#### Vos consignes
**A.** D'après le passage retenu, de quelle actrice la démarche collective est-elle appréciée ?
**B.** Reproduisez fidèlement la partie du passage retenu qui débute par les mots « Nous sommes au » et s'achève sur les mots « en mon nom. ».
**C.** Pour chacune des affirmations suivantes, indiquez par oui ou par non si elle concorde avec le passage retenu, en citant les mots exacts qui permettent de trancher : (i) la personne qui s'exprime estime que les femmes et les hommes doivent travailler ensemble ; (ii) l'amélioration évoquée est déjà atteinte ; (iii) les femmes silencieuses disposent de la même notoriété que les actrices.

#### Passage retenu
Nous sommes au milieu du grand 8 – elle montre du doigt le numéro qu’elle vient de tirer. En conséquence, il y a eu des œufs cassés et des gens ont été mordus : c’est une conséquence inévitable. Nous nous dirigeons vers une amélioration, mais nous n’y sommes pas encore. Nous devons travailler ensemble les femmes et les hommes. Les histoires de « déconstruction » chères à certains, je ne veux pas qu’on les revendique en mon nom.

J’apprécie beaucoup la démarche collective de l’actrice Judith Godrèche, car elle regorge de propositions concrètes favorables à briser le silence de nombreuses femmes anonymes. Il faut favoriser la visibilité des femmes violées ou agressées qui n’osent pas parler et ne sont pas actrices. Ces femmes silencieuses n’ont pas la notoriété permettant aux actrices de se retrouver sous le feu des projecteurs médiatiques.

#### Lignes de données
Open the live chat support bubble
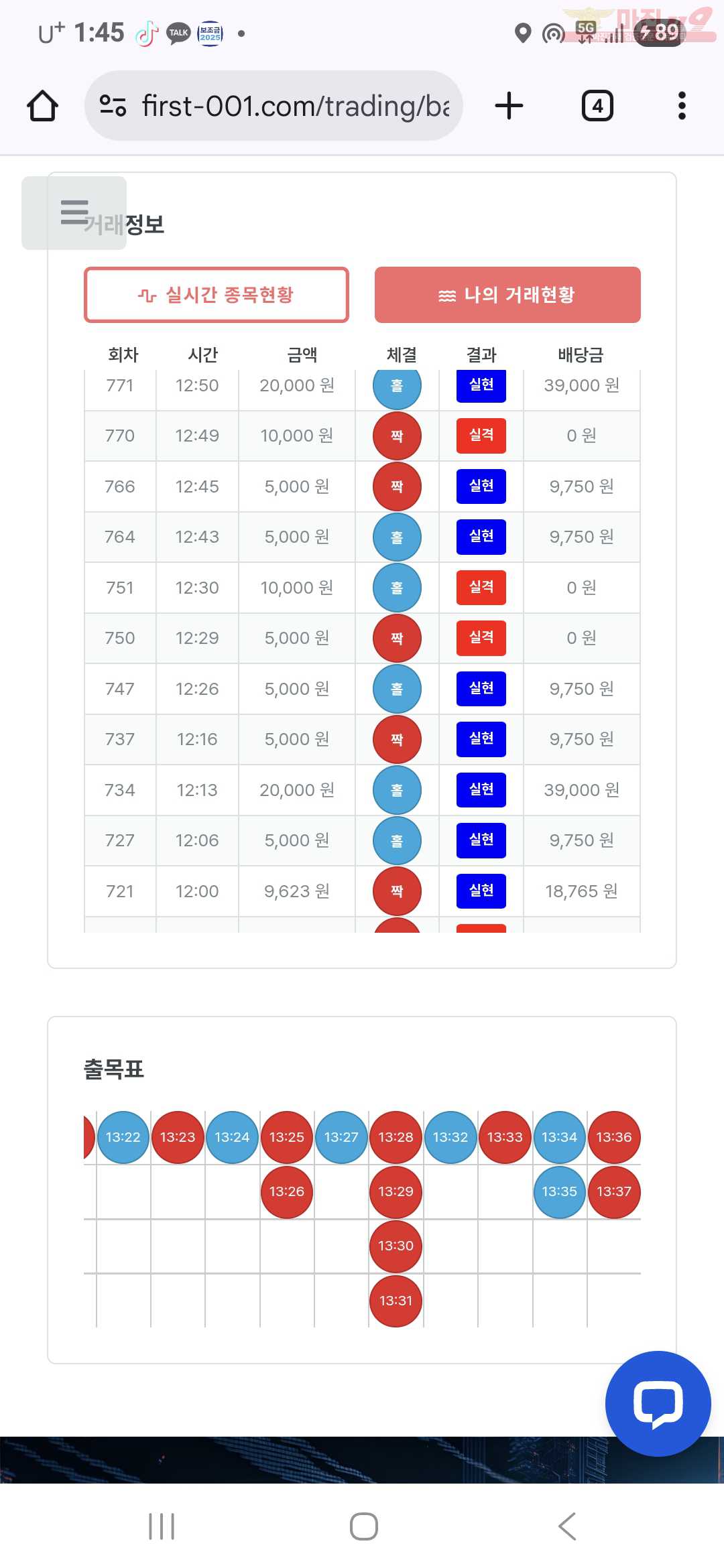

#### Résultats de l'exercice
**A.** Judith Godrèche.

**B.**
Nous sommes au milieu du grand 8 – elle montre du doigt le numéro qu’elle vient de tirer. En conséquence, il y a eu des œufs cassés et des gens ont été mordus : c’est une conséquence inévitable. Nous nous dirigeons vers une amélioration, mais nous n’y sommes pas encore. Nous devons travailler ensemble les femmes et les hommes. Les histoires de « déconstruction » chères à certains, je ne veux pas qu’on les revendique en mon nom.

**C.**
(i) Oui : « Nous devons travailler ensemble les femmes et les hommes. »
(ii) Non : « Nous nous dirigeons vers une amélioration, mais nous n’y sommes pas encore. »
(iii) Non : « Ces femmes silencieuses n’ont pas la notoriété permettant aux actrices de se retrouver sous le feu des projecteurs médiatiques. »